Posted: 11 November 2021
Working alongside the Glenham school students at Glenelgin we did some maintenace weed clearing from around their native plantings. Using their investigative minds and clues shown a bird was identified and then the main attraction of the day was learning all about how we find out what pests might be around. Tracks and how these help us protect an area of native planting and all the creatures we want to attract to these areas were explored. An awesome day out in nature learning!
Bronwyn and Mark
Posted: 5 November 2021
The Southland Community Nursery was the venue for the final Enviroschools teacher workshop of 2021. Perfect weather (making operating outside under covid restrictions ideal), a great turnout and plenty of discussions around sustainable communities through Kai.
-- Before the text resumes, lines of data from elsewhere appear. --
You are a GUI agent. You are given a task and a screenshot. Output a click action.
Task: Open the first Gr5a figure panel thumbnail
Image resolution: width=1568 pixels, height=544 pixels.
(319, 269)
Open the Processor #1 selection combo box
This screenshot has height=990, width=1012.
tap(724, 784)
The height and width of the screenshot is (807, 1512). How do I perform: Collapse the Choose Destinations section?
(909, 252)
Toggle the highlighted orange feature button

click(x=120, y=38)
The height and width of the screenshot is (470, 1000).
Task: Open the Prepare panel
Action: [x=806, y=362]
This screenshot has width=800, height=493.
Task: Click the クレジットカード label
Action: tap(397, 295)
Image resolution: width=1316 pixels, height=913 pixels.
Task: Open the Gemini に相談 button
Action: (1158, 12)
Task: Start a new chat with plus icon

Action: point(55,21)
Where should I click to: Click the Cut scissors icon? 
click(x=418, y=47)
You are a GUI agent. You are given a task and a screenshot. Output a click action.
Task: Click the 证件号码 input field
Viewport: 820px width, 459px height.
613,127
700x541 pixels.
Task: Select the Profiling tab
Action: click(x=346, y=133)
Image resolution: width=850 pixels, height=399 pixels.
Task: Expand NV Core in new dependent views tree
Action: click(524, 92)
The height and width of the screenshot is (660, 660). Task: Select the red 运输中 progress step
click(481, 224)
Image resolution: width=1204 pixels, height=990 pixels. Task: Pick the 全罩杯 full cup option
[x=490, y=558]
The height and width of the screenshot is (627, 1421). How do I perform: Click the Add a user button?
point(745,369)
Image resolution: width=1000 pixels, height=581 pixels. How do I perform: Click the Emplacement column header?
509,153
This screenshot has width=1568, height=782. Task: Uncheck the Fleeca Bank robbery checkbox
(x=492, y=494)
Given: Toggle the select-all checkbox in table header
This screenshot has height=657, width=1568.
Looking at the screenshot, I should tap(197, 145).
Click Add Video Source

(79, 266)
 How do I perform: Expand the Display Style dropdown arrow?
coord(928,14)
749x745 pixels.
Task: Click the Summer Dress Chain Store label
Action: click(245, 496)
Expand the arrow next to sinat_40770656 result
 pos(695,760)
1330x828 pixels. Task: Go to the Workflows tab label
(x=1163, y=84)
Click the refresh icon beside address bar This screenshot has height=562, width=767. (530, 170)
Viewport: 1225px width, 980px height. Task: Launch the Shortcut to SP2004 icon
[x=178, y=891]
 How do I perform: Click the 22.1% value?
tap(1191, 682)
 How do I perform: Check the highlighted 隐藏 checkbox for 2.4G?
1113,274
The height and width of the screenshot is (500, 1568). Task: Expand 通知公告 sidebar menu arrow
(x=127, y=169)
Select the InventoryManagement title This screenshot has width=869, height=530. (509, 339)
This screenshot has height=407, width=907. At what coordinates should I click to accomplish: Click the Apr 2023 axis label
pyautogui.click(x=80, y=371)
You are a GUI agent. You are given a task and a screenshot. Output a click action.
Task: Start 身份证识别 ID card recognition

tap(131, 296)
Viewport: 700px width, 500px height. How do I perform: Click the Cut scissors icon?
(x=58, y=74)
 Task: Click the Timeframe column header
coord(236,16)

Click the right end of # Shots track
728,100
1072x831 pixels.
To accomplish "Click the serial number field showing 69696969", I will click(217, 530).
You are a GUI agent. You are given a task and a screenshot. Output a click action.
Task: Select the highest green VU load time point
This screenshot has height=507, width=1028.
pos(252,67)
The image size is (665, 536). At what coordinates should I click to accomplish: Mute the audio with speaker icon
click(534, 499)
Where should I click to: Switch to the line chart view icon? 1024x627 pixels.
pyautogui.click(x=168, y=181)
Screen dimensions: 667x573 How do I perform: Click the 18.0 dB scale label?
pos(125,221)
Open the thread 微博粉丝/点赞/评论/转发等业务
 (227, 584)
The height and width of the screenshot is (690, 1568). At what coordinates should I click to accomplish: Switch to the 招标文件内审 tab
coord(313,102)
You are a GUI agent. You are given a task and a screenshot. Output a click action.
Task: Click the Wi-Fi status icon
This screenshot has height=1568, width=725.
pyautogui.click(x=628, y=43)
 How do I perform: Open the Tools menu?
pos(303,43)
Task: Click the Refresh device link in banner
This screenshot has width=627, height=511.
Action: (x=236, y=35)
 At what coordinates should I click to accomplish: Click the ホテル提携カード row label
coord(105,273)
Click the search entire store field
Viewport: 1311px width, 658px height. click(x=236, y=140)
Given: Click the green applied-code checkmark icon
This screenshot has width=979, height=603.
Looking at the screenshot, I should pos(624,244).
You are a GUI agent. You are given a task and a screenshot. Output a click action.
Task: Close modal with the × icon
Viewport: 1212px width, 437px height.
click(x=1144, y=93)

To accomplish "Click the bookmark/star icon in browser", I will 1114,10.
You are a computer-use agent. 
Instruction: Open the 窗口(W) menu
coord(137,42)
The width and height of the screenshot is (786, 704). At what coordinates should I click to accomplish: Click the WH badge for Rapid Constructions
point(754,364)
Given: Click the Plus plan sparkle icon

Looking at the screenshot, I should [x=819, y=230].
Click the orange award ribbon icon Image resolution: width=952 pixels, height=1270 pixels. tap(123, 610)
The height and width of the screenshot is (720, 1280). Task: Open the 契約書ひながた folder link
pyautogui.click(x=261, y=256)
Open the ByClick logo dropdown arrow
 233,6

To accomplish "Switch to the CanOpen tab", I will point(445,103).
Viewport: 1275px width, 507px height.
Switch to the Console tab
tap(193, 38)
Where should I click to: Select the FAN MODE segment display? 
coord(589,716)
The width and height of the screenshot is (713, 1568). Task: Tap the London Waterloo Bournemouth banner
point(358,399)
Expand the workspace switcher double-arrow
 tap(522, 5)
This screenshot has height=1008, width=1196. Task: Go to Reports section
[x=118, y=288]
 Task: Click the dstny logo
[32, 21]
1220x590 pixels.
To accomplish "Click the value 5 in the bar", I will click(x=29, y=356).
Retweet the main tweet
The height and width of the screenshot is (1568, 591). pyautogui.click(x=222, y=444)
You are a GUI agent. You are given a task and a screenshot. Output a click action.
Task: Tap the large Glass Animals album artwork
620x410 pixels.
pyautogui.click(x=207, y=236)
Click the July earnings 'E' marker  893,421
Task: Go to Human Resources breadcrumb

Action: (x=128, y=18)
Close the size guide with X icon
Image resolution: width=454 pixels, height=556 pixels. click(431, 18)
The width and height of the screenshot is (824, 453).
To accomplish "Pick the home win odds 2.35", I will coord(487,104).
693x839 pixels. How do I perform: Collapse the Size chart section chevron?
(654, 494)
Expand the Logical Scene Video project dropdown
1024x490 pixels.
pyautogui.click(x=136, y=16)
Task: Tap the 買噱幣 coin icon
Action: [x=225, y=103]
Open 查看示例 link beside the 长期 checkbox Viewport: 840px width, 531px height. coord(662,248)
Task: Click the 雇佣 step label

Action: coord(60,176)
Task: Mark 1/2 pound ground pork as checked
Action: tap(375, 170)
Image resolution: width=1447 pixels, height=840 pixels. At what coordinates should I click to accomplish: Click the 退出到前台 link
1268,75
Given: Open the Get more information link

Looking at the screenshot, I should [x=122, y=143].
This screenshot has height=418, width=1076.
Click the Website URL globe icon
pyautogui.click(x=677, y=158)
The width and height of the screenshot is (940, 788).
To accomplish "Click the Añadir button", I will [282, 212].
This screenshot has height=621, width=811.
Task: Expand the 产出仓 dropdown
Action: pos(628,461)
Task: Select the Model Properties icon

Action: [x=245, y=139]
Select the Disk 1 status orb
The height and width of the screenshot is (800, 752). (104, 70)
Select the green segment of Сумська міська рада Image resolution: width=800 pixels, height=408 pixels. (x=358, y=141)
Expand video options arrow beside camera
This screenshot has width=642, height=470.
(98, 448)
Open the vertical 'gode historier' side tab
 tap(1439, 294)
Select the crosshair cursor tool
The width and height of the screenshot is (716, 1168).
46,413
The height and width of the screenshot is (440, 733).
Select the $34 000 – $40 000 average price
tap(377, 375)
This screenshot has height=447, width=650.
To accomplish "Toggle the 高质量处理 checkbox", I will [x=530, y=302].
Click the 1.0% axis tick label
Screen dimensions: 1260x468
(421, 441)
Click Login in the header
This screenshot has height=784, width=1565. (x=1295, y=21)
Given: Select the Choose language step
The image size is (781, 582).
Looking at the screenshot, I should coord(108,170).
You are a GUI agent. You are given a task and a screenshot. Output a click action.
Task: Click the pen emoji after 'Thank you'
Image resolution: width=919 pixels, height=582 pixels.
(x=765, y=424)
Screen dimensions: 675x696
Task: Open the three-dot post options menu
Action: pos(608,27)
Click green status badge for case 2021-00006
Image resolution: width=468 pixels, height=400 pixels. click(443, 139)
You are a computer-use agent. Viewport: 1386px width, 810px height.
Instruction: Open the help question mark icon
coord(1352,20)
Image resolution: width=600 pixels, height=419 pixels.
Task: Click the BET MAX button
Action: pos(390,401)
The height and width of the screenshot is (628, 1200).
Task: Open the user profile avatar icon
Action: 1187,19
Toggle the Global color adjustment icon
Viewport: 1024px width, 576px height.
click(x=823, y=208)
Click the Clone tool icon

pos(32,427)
Always great to work with Environment Southland and their Enviroschools mahi. The teachers present were inspired by the various habitats where edibles grow (the orchard, berry houses and vege gardens), we discovered all kinds of edibles including weeds and native plants, and explored planting and care.
Posted: 5 November 2021
A broad overview of Otatara history was given to the Mānuka class over 2 sessions (26 Oct and 2 Nov). Without the use of the floor map that we have in the education centre the students created their own map in the classroom. As the stories of the Otatara place were told and discussed we stopped to add features to our map. First the Oreti River and the New River Estuary (which were also the early transport routes), the bush extent of 1865 and flaxmill sites, learning how Otatara Bush (as it was named) was a bush community and early sawmilling and flax milling operated. The changing location of Otatara School, the creation of tramline access from Invercargill, the reclamation of the estuary, and the development of the airport and the roading network all contributed to showing the changes that have occurred since people arrived in this area and how they have used the natural resources offered. One change discussed was how we now place different values on the bush and estuary habitats and how differently we manage the environment today. Looking at the treasures that Otatara has now - our bush remnants, how these are managed, the reasons why we value forest habitats, and the importance of planting were highlighted. It will be interesting to see what aspect of Otatara history that this class investigates further as there were amazing questions asked.
Posted: 2 November 2021
After a previous visit in July where this group sheltered under trees and dodged hail, today the sun shone bright and warm. Todays bug search unearthed spiders, weta, slaters, hoppers, centipede, moths, casemoth cases, notches in flax, flat worms, spider webs and black beetles. The weta sure did jump high! We had to think about where we would find bugs and the places that these creatures live in. We counted how many legs we have compared to the different number of legs that different bugs have! We checked out the worm farm noticing all the baby worms, and checked out the hedgehogs in the traps! A picnic in the orchard completed a wonderful visit.